Sulla and his colleagues now directed their victorious legions upon the last of the Marian armies in their last stronghold, Præneste. But Pontius Telesinus, at the head of a combined force of Samnites, Lucanians, and Campanians, to whom the destruction or humiliation of Rome was a dearer object than the success of either party among the Romans, seized the opportunity to wreak the vengeance of their countrymen upon the capital of their common enemies. Adroitly evading the lines of the numerous legions which were now concentrating upon Præneste, they penetrated by night within ten or twelve miles of the city, which they hoped to surprise, and give to the flames. But they spent one day in the preparations for the assault, and in the interval the slender garrison within the city was enabled to communicate with Sulla. On the first of November the Samnites advanced, but Sulla was already at their back. At the Colline Gate he came up with them, and engaged them in a long and desperate encounter. Since the invasion of the Gauls Rome had never struggled against an enemy so near to her own walls, nor been brought so nigh to destruction.
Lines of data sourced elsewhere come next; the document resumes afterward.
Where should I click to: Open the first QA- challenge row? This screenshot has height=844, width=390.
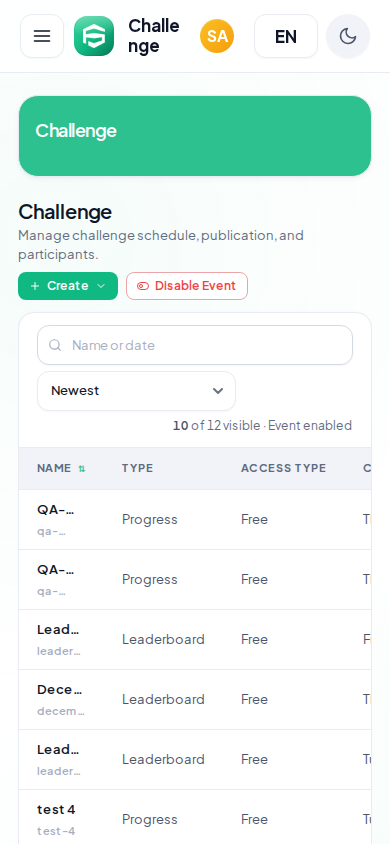195,519
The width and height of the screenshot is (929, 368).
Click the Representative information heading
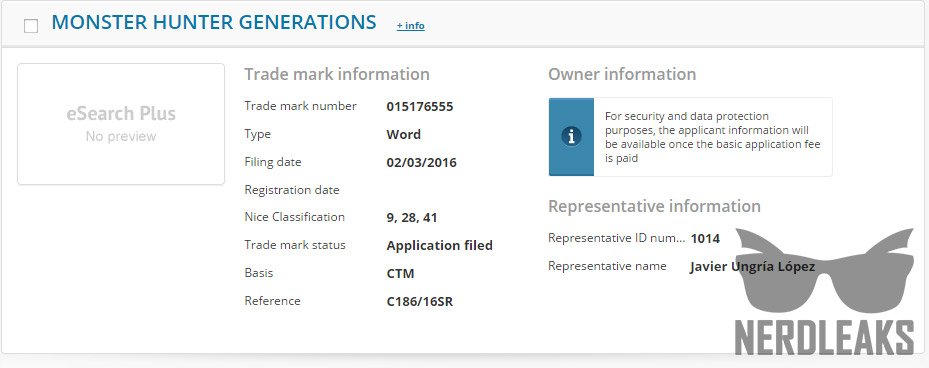[655, 206]
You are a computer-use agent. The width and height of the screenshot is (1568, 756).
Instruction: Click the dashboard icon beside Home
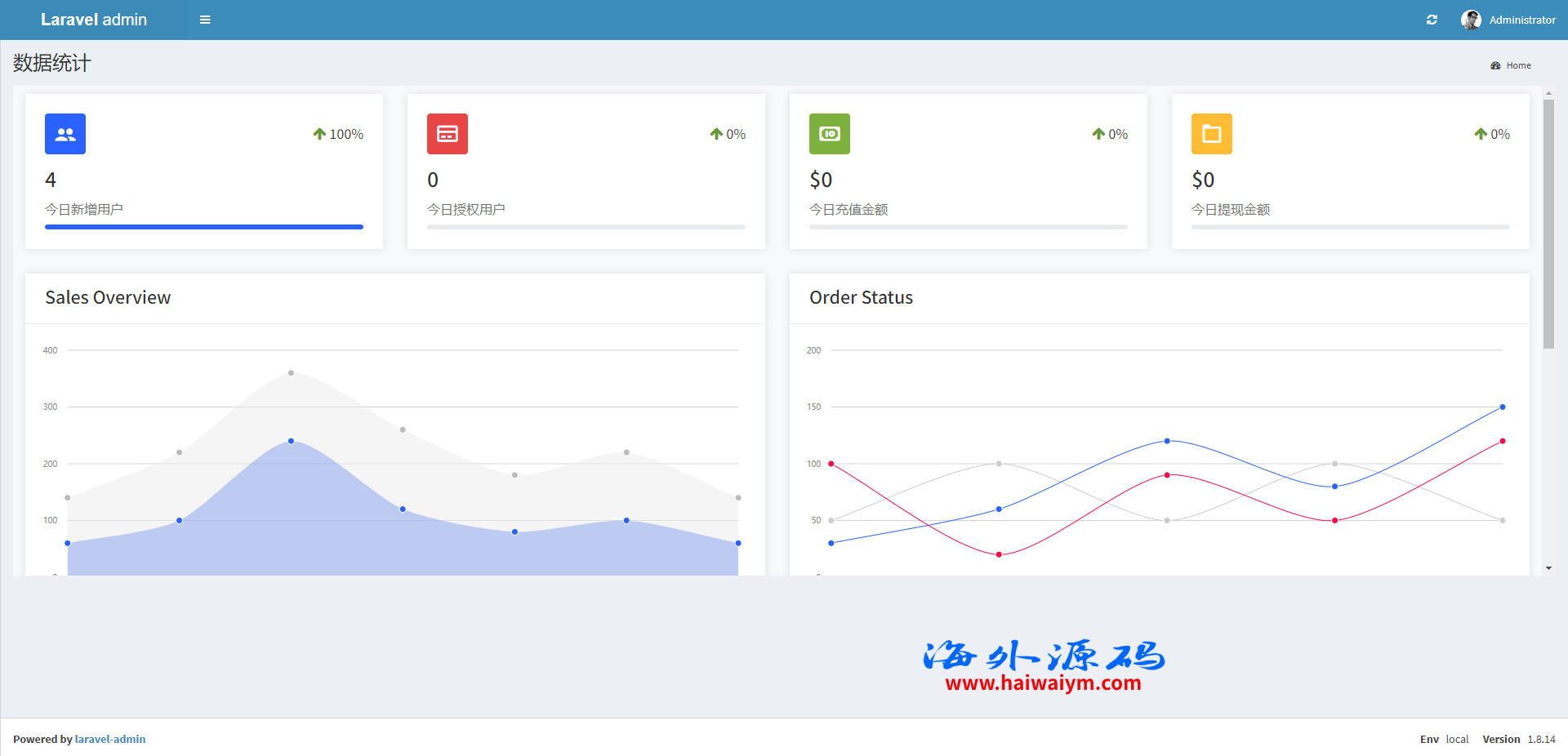(x=1495, y=65)
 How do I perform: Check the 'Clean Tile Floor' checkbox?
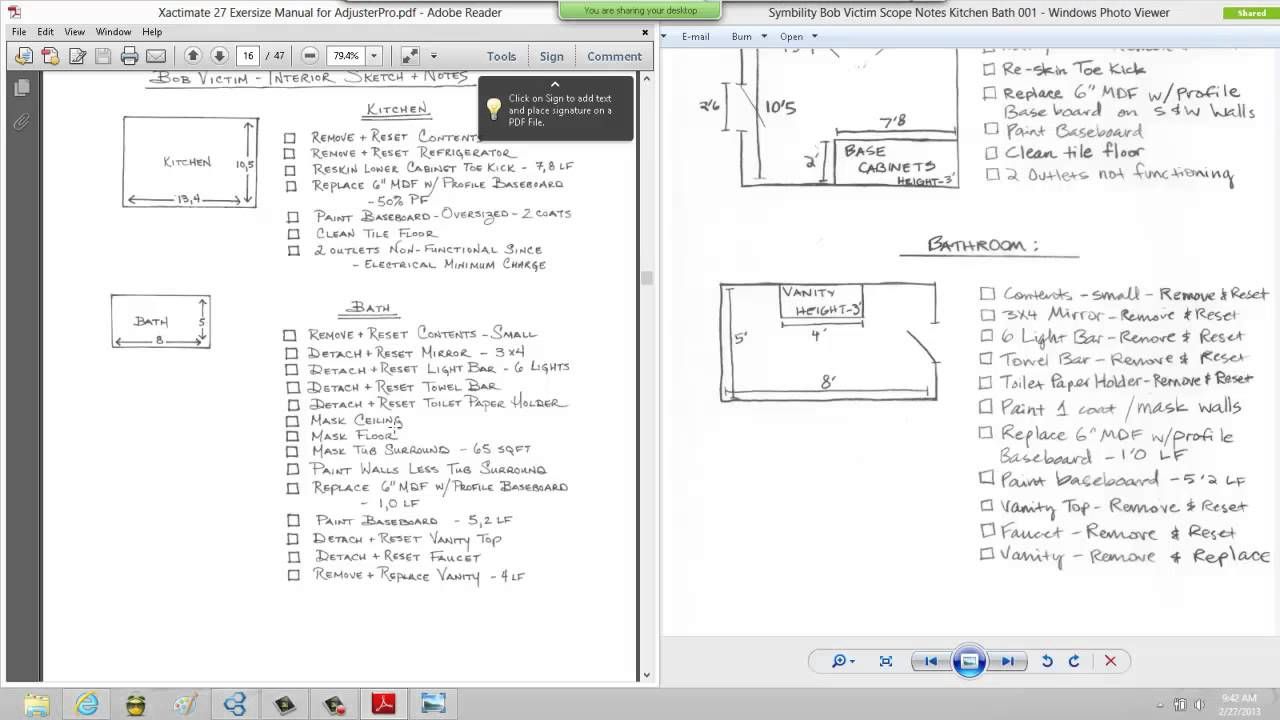click(290, 233)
The combat lasted a day and a night. The left wing commanded by Sulla himself was put to rout, and the fugitives running to the lines before Præneste, exclaimed that the battle was lost and their imperator himself slain. But Crassus meanwhile, with the right wing, had broken the enemy’s ranks, and pursued them as far as Antemnæ. Eight thousand of the Italians were made prisoners, and the Roman officers captured in their ranks were devoted to the sword. Pontius Telesinus, grievously wounded in the fight, was despatched by the conqueror on the field of battle. His whole life had been devoted to the hatred of Rome, and at the moment when she finally escaped from his murderous grasp he could no longer wish to live. He was the last Italian enemy of Rome. As the adversary of the Decii and Fabii he might have been the destroyer of the Roman name, and have changed the face of history. But in the age of Marius and Sulla he could only hope for one day of plunder and conflagration, and when this momentary triumph was snatched from him, what sweeter satisfaction could he covet than to fall among fifty thousand corpses, one-half of which were Roman?[93]
As soon as the Prænestines learned the result of this bloody day, and saw the heads of the Italians and Marians borne in triumph beneath their walls, they opened their gates to the victors. The young Marius had retired into a subterraneous apartment with the brother of Pontius Telesinus. Determined not to fall into the enemy’s hands, they challenged each other to the combat, and Marius, having slain his friend and confederate, caused himself to be despatched by the hands of a slave. A few cities still held out. At Norba in Latium, the inhabitants chose to consume themselves together with their city, rather than submit to the conqueror. Nola opened its gates after a long defence; Volaterræ resisted for two years. But the struggle in Italy was hopeless. Spain and Africa rose indeed against the Roman government; but the gates of the peninsula were securely closed against these foreign auxiliaries.